Liisa Solomaa is headed to prison, and The University of Tulsa sociology department is ensuring she gets there. As a freshman, Solomaa had already determined her career path as a social worker in the criminal justice system. In high school, “I started to get very passionate about the death penalty and prison reform. I got a job at our local jail and thought I would love to be a social worker in a prison,” Solomaa said.

Accustomed to people being uneasy about her job goals, Solomaa was surprised that the TU faculty was prepared to guide and cultivate her dream. “The sociology department from day one has been super helpful. I talked with the chair of the department, and she said ‘Let’s start getting you a volunteer position in the community,’” Solomaa said.

With the help of Susan Chase, the sociology department chair, Solomaa landed a paid internship at the Tulsa County Public Defender’s Office.
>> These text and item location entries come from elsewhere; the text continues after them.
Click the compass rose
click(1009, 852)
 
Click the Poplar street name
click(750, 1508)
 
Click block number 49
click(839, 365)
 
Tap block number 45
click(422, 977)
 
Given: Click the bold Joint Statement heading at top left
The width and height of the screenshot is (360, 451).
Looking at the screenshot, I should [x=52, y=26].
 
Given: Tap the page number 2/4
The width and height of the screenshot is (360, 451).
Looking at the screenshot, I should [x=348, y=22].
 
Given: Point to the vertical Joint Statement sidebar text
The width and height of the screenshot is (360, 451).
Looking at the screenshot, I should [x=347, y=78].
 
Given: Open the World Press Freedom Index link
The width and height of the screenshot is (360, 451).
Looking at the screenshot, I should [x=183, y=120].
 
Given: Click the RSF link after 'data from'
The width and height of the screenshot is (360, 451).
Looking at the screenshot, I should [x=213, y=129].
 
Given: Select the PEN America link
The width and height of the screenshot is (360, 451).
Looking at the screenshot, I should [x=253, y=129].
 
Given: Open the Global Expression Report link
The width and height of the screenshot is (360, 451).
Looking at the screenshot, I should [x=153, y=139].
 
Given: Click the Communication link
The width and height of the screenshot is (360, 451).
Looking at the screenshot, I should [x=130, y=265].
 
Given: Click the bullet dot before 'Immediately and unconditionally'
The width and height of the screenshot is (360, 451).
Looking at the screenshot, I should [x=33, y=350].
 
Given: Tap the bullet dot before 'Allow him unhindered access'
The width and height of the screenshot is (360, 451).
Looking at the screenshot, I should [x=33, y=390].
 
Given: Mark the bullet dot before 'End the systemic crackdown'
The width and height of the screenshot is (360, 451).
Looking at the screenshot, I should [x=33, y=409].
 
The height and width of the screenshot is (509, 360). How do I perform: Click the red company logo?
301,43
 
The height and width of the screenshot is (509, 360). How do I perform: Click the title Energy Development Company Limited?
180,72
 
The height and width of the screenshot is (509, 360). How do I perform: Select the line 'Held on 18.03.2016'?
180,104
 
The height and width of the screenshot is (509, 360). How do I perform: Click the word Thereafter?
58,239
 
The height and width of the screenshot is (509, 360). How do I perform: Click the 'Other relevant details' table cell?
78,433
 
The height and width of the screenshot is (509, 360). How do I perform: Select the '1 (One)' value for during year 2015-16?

While learning legal procedures, she creates client timelines from birth to current day, and she assists a capital investigator with court records and orders. “Working at the public defender’s office has opened my eyes to many different struggles that people go through. . . the poverty and different abuses,” Solomaa said.

By examining the cyclical power of poverty and education inequity, Solomaa’s sociology classes perfectly correlate with her internship. “You learn about different political and societal forces that make people who they are and about the underlying forces that make people do what they do,” Solomaa explained.

With TU’s small class sizes, professors truly know their students and their interests. “The professors are passionate about sociology and passionate about their students. I’ve never seen a classroom setting where the teachers really want you to learn and want you to be a good person with a support system,” Solomaa said.

Looking beyond the bars to the human side of the penal system can be jarring and disheartening. Sociology teaches students to see the possibility within the problem. “You are exposed to these things that are really ugly and sad about the world; but at the same time, you are seeing how we are working to overcome these and seeing the humanity in people through it,” Solomaa said.